Ensuite pour des raisons de fond : ce que préconise Bayrou est au fond, quoiqu’il s’en défende, un régime présidentiel à l’américaine, où le président de la République joue également de rôle de véritable premier ministre, et peut donc se retrouver en situation de cohabitation avec la représentation nationale. Nous sommes pour notre part favorables à un régime primo-ministériel, dans lequel le président, élu au suffrage universel, est le garant des institutions. Il ne remplit plus de rôle gouvernant, mais est le garant de l’unité et de l’indépendance nationale. La gouvernance est assurée pleinement par le premier ministre, désigné par le président et issu des rang de la majorité parlementaire.

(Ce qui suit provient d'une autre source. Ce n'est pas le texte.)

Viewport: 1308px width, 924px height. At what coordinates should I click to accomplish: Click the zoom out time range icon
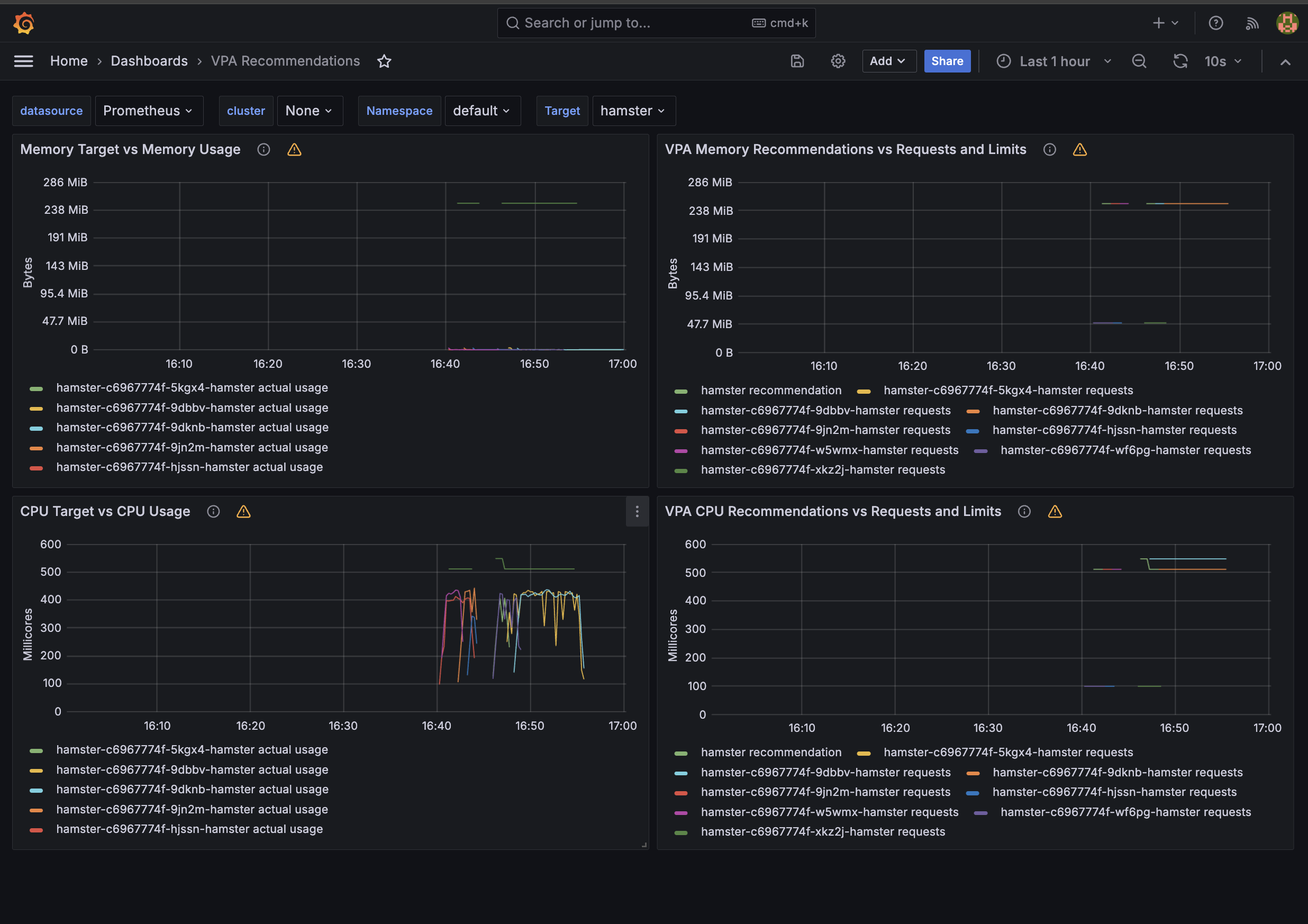(x=1139, y=61)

Il y a donc en présence deux conceptions bien différentes de nos futures institutions.

Ce qui est notable, c’est l’aspect transversal du débat et les proportions qu’il atteint. Tous les partis de gauche, à l’exception du PS, ( le PC a organisé il y a un mois un débat sur ce thème) maintenant l’UDF, Cap 21 (j’ai même reçu un mail de Corinne Lepage qui m’écrit que « l’urgence de la réforme des institutions est patente » et appelle de ses vœux une 6e république) , tous ont conscience de la nécessité de redonner de la crédibilité à la chose politique, en ré-introduisant la notion de responsabilité dans nos institutions.

C’est un point et un moment cruciaux, centraux, de l’histoire de notre république. Il y a urgence, politique, sociale et morale à replacer le citoyen au centre des décisions qui le concernent. C’est aux socialistes de porter cette espérance.